Westward lay the cold wasteland of the Kellion Moruna, lost to sight in the gathering dusk. On the southern horizon, the city of Narillion burned, destroyed in a three-way battle between the barbarian Kraag, the invading Darian army and the city's inhabitants. Sorcha had been there and was lucky to have escaped with her life. To the east lay her homeland, Silvenenir, across the river Kessel, close compared to the great distances she had travelled, but still many weeks from where she now rode. Ahead, to the north, the silver spires and crystal dome of the Winter Palace gleamed in the fading daylight.

Sorcha did not know when she slept; consciousness faded entirely, and she awoke with a hard thump on the cold ground. As she came to, she felt strong arms around her and blinked dazedly up at her riding partner, Montesinos DeSilva. For a few seconds, half dreaming, she fancied herself back in the harem, her awareness jaded by sensuality.

“Are you alright?” DeSilva asked. On his travels, he had been inducted into the warrior cult of the barbarian Kraag, and so sported implanted fangs in his upper jaw, but his grey eyes were gentle with concern.
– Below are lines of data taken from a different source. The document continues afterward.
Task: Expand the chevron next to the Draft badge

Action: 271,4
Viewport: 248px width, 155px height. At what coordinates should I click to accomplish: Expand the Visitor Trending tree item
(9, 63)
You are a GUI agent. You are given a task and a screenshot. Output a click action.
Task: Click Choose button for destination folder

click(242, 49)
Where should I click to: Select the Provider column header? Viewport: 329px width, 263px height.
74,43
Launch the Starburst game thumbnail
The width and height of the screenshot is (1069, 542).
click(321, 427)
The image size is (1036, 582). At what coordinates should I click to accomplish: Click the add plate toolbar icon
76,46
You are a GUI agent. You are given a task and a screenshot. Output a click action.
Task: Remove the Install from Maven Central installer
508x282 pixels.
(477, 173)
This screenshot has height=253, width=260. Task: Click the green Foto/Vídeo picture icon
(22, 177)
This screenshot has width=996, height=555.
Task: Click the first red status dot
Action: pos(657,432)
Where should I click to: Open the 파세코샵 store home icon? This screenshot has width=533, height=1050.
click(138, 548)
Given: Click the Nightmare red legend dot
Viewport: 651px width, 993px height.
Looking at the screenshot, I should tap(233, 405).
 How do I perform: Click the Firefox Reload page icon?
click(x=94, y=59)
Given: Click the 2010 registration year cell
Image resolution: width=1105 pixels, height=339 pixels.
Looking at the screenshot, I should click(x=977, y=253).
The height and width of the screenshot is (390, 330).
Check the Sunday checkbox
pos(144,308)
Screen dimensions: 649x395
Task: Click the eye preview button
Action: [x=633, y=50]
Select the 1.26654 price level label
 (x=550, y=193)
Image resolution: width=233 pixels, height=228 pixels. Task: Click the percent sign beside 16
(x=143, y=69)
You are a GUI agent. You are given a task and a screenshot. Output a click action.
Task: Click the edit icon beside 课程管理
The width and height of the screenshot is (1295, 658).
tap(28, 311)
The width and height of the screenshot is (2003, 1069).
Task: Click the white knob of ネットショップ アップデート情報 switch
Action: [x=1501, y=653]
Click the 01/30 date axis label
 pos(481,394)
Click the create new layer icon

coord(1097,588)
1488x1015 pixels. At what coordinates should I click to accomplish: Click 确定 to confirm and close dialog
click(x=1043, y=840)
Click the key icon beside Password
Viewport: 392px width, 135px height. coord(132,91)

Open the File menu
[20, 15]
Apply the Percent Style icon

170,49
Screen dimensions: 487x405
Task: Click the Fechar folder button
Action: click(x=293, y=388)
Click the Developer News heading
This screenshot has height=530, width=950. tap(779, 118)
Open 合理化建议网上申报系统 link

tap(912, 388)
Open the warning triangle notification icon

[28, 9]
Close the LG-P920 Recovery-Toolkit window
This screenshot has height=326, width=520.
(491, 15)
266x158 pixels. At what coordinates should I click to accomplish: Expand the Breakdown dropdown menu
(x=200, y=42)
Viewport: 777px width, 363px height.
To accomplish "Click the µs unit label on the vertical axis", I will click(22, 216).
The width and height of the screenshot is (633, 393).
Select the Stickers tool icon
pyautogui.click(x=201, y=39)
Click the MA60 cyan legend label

Sorcha blinked and looked around. Her surroundings had changed. They were now in a dark, sheltered hall of dressed black stone. Horses stood gathered around, the rest of their companions halting while DeSilva dismounted to check that Sorcha was unhurt. DeSilva's father Montesinos DeKellia, his uncles Kam Daishen and Noth Kalidor, the old man Tendath Drake, all looked down at Sorcha with varying degrees of concern.

The women in the party had less sympathy; Vashta, nominally DeKellia's concubine, had attention only for her daughter Fethne. Sorcha knew Fethne far better than she wanted to; they had been held in the same harem. Blinded at the razing of Narillion and quite mad in any case, Fethne paid little heed to anything around her. DeKellia's other concubine, Hnasi, was one of the feline Hrin, regarding everything with catlike distance.

Last of their party, the grim sword-Diva Meridian Charn glared through the eye slits of her steel mask, cold and tired and with no sympathy to spare for anyone but herself. Of them all, Charn was the only one not related by blood or close personal history.

“You fainted,” DeSilva told Sorcha. “We're at the Winter Palace.”

Sorcha could still hear the roar of the wind somewhere near; behind the horses, the outer palace gates stood wide. They had been beneath the gatehouse, approaching the inner doors, when she fell off the horse.

“Is she alright to stand?” DeKellia asked, and DeSilva helped Sorcha to her feet.

She was too unsteady to remount, but they had reached their destination; DeSilva led the horse on foot and supported Sorcha with his free arm as they started again across the threshold of the Winter Palace.

The inner gatehouse doors opened before them to reveal a phalanx of Kellion men in black livery. Every one of them wore a sword at his hip, but the travellers had been seen from the walls long before they reached the Palace gate, and their welcome was warm. The oldest of the retainers approached Kam Daishen; in his blood-red armour and full-face helm, the First Knight of Kellia was an unmistakeable figure.

“My Lord Daishen,” the retainer said with a bow. “Your arrival is most welcome. The Lady Orcini wishes to speak with you at once.”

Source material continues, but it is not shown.